DXは「効果が見えにくい」「本当に回収できるのか?」と悩む企業が多い領域です。 しかし、製造業のDXは数値でROIを算出できるのが特徴です。 本記事では、現場DXの投資対効果(ROI)を正しく評価するための実務的な計算方法・判断基準を解説します。
DXのROIとは?(難しくない定義)
DXのROIとは、 「DXに投資した費用に対して、どれだけ効果が出たか」を数値で示す指標です。
■ ROIの基本式
ROI =(年間効果額 − 年間コスト) ÷ 年間コスト
ROIが1.0(100%)以上なら、投資として十分に成立します。
製造業DXのROIは“5つの効果”で測定できる
製造業のDXは、次の5つの効果でROIを算出できます。
- ① 生産性向上(工数削減)
- ② 残業削減
- ③ 不良削減
- ④ 在庫削減
- ⑤ 設備稼働率向上
→ この5つを数値化すれば、DXのROIは明確になる
① 生産性向上(工数削減)のROI
DXで最も効果が出やすいのが工数削減です。
■ 計算式
工数削減効果 = 削減時間 × 人件費(時間単価) × 人数
■ 例:段取りDXで段取り時間が20%短縮
- 段取り時間:1回30分 → 24分に短縮
- 1日10回 → 60分削減
- 月20日 → 20時間削減
- 時間単価2,000円 → 40,000円/月の効果
→ 年間48万円の効果
② 残業削減のROI
DXで計画精度が上がると、残業が減ります。
■ 計算式
残業削減効果 = 削減残業時間 × 残業単価 × 人数
■ 例:工程負荷DXで残業が月20時間減少
- 残業単価:2,500円
- 20時間 × 2,500円 = 50,000円/月
→ 年間60万円の効果
③ 不良削減のROI
品質DXは、不良の傾向分析で再発防止が可能になります。
■ 計算式
不良削減効果 = 不良削減数 × 製品単価(または損失額)
■ 例:不良率3% → 2%に改善
- 月10,000個生産 → 不良100個減
- 損失単価:500円
- 100 × 500円 = 50,000円/月
→ 年間60万円の効果
④ 在庫削減のROI
在庫DX(バーコード化・棚卸し効率化)は、 在庫過多・滞留在庫を減らします。
■ 計算式
在庫削減効果 = 在庫削減額 × 資金コスト(または保管コスト)
■ 例:在庫を100万円削減、資金コスト5%
→ 年間5万円の効果
⑤ 設備稼働率向上のROI
IoTや予兆保全DXで、設備の停止が減ります。
■ 計算式
稼働率向上効果 = 生産量増加 × 利益額(粗利)
■ 例:稼働率が5%向上し、月500個増産
- 1個あたり粗利:200円
- 500 × 200円 = 100,000円/月
→ 年間120万円の効果
DXの年間効果額の合計例
上記の例を合計すると…
- 工数削減:48万円
- 残業削減:60万円
- 不良削減:60万円
- 在庫削減:5万円
- 稼働率向上:120万円
→ 年間効果額:293万円
DXの年間コストの例
- システム利用料:年間60万円
- IoT機器:年間20万円(償却)
- 教育・運用コスト:年間20万円
→ 年間コスト:100万円
ROIの計算例(実務版)
ROI =(293万円 − 100万円) ÷ 100万円 = 1.93(193%)

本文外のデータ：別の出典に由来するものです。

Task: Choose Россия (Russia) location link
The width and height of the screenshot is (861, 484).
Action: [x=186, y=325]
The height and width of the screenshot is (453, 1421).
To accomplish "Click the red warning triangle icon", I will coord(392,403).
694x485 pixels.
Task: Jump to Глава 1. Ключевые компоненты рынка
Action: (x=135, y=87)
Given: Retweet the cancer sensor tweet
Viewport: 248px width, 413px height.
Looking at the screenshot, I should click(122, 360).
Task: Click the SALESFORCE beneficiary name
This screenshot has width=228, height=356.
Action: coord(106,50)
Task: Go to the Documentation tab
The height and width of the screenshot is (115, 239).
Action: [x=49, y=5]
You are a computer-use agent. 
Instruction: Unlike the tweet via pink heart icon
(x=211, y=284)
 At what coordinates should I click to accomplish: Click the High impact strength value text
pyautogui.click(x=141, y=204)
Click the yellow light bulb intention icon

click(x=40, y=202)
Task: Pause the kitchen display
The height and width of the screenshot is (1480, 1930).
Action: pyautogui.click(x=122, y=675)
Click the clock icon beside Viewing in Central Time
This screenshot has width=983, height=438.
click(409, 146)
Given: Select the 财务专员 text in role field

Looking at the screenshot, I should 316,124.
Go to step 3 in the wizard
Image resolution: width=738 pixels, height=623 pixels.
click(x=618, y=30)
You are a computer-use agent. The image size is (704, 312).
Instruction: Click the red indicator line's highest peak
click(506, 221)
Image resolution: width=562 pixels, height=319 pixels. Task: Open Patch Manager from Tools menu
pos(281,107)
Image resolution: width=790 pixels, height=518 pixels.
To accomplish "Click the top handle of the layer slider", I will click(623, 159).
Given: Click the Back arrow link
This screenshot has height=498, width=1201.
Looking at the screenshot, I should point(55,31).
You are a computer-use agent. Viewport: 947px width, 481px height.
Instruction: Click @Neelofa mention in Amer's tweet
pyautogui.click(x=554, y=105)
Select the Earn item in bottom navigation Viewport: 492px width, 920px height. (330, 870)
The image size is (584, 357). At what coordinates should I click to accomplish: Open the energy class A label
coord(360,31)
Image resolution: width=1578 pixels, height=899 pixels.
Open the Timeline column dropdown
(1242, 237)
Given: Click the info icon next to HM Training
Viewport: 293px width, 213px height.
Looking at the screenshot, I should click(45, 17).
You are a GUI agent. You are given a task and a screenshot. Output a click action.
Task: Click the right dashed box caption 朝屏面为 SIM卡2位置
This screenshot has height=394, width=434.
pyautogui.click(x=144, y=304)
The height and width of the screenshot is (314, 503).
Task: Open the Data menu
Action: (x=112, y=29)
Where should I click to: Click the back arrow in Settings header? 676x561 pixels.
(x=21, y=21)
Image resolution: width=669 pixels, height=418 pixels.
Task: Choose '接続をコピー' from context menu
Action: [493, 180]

ROIが1.0(100%)以上なら、DX投資は十分に成立します。 この例では投資額の約2倍の効果が出ています。
DX投資の判断基準(現場DXに最適)
DX投資は、次の基準で判断すると失敗しません。
- ① 1年以内に効果が出るか?
- ② 現場の負担が増えないか?
- ③ 改善サイクルに組み込めるか?
- ④ 他工程へ横展開できるか?
- ⑤ 数値で効果を測定できるか?
→ “効果が見えるDX”だけに投資するのが鉄則
まとめ:DXのROIは“5つの効果”で数値化できる
DXのROIは、次の5つの効果で測定できます。
- ① 生産性向上(工数削減)
- ② 残業削減
- ③ 不良削減
- ④ 在庫削減
- ⑤ 設備稼働率向上
これらを数値化すれば、DX投資は“感覚”ではなく数字で判断できる投資になります。 ROIを正しく算出すれば、DXは必ず経営に貢献します。